Alors petite précision : ça semble tellement "normal" de nos jours que les femmes doivent avoir des orgasmes, comme si c’était automatique. Comme si la sexualité n’était pas "complète" sans. Comme si on était malade lorsque ça n’arrive pas à chaque fois. Alors que ça s’apprend, ça se construit, ça dépend de l’humeur et du degré de fatigue et du niveau de confiance que l’on a en soi et en l’autre ; ça peut se rater à cause d’une mouche qui vole, d’un rythme qui change au mauvais moment, d’une idée qui revient à l’esprit et déconcentre. Et c’est pas forcément grave. L’orgasme, ça s’obtient bien plus facilement en se masturbant seule ; on est pas dépendantes de nos partenaires pour en avoir ; faire du sexe avec quelqu’un, c’est plutôt pour partager des sensibilités. Messieurs hétérosexuels, si votre copine / amoureuse / amante / femme a un orgasme à chaque fois, c’est qu’elle simule (parfois). Et ça ne veut pas (forcément) dire qu’elle "s’emmerde en baisant" [1] hein, on peut jouir sans jouir, par contre ça révèle sans doute que votre communication au sujet du sexe laisse à désirer (hum).

Je n’ai jamais osé lui dire, mais cela fait longtemps maintenant et j’espère que s’il lit cela il s’en fiche un peu. Je n’ai pas honte d’avoir simulé. Ce n’est pas "mal". Ce n’est pas "bien" non plus hein, mais... pendant un bon moment, je me suis sentie coupable de simuler. Alors que bon, je ne maîtrise pas d’avoir un (des) orgasme(s) ou pas. Et je n’étais pas à l’aise dans ces situations où, visiblement, mon partenaire [2] attendait cela de moi. Je ne l’ai pas fait dans le but machiavélique d’induire mon partenaire en erreur, je l’ai fait parce que je ne savais pas / n’avais pas la possibilité d’expliquer mon plaisir. Nous étions deux, dans ces situations, et je ne suis pas seule responsable des lacunes de notre communication.
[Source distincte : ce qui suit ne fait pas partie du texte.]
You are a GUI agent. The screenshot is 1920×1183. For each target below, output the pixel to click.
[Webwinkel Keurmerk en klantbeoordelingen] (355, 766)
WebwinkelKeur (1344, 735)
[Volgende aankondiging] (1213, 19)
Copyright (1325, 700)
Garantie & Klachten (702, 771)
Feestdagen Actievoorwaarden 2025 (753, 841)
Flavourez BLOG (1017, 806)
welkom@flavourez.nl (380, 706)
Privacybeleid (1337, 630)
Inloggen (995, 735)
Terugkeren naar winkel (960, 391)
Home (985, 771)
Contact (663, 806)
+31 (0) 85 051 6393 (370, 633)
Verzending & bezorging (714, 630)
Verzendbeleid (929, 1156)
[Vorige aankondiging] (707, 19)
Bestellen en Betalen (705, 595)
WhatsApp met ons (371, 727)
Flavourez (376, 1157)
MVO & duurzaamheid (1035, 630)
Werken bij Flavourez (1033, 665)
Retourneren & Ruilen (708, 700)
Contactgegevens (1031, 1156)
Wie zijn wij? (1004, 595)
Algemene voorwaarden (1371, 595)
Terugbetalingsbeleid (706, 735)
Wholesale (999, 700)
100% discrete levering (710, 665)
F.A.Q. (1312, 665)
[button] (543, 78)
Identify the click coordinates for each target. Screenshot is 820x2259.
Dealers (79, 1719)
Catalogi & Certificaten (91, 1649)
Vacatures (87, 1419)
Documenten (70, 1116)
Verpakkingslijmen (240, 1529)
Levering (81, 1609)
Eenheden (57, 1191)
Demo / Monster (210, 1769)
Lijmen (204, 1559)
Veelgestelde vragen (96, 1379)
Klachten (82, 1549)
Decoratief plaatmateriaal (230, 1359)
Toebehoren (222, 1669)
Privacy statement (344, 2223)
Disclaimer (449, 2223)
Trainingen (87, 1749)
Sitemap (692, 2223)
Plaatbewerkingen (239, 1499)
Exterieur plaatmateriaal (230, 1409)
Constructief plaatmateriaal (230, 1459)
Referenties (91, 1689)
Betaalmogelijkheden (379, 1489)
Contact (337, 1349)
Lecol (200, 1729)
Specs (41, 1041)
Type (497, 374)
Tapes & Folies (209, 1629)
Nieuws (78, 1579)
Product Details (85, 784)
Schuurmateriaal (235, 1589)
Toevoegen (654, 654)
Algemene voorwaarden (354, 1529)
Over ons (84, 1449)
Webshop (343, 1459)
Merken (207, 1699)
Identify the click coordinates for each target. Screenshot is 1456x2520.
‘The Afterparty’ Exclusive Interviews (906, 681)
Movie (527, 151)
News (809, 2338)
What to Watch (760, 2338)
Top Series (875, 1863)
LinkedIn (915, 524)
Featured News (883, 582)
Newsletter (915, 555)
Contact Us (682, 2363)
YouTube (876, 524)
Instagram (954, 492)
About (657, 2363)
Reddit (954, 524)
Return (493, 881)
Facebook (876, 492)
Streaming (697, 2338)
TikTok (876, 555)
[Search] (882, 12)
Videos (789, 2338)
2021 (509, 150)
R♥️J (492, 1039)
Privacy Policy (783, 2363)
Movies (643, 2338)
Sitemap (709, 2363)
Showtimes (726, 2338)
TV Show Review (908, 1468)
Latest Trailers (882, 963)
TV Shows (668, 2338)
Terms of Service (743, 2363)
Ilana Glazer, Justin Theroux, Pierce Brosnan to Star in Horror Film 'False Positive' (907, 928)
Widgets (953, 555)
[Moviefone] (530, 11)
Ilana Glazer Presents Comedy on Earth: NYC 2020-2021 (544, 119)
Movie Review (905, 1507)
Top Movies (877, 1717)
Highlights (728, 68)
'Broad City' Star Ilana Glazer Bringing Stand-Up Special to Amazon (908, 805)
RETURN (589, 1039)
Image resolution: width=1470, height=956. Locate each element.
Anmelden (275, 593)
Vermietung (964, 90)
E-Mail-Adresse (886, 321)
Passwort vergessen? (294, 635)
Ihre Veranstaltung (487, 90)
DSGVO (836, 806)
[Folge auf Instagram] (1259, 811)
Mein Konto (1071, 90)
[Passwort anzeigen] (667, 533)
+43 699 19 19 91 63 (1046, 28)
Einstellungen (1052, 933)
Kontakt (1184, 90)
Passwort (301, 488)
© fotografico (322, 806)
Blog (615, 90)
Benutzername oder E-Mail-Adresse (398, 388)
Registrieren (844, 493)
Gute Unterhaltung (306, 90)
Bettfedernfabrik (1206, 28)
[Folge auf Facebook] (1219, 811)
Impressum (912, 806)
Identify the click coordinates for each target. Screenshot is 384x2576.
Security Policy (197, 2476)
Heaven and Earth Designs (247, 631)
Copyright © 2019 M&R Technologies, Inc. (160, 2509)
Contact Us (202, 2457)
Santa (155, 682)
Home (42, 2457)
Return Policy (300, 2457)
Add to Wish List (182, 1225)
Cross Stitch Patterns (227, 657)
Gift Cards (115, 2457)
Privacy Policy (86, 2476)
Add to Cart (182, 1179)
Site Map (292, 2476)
Je ne dis pas que c’est "leur" faute, mais je refuse aussi de me culpabiliser. Je n’ai pas simulé contre quelqu’un, j’ai fait comme je pouvais. Maintenant je sais en général en parler avant, je suis moins gênée de dire que je n’ai pas eu d’orgasme (et que je suis quand même satisfaite, ou demander une participation pour l’être, ou me la donner moi-même en présence de quelqu’un). Mais aussi, j’ai eu des partenaires qui osaient dire « Je ne sais pas si tu as eu un orgasme ou non », et qui acceptaient l’idée que je sois satisfaite sans en avoir, parfois.

C’est dur, de parler de simulation. Certains vont juste conclure que je suis une sale menteuse, ce qui serait réducteur : toutes les fois où j’ai dit « j’ai eu un orgasme », c’était vrai. Et euh oui, il y a aussi plein de fois où je ne l’ai pas dit mais où c’était vrai. Et plein d’autres où ce n’était pas le plus important, vraiment.

Notes

[1] Brassens, pour celleux qui n’auraient pas reconnu.

[2] Avec les filles c’est différent.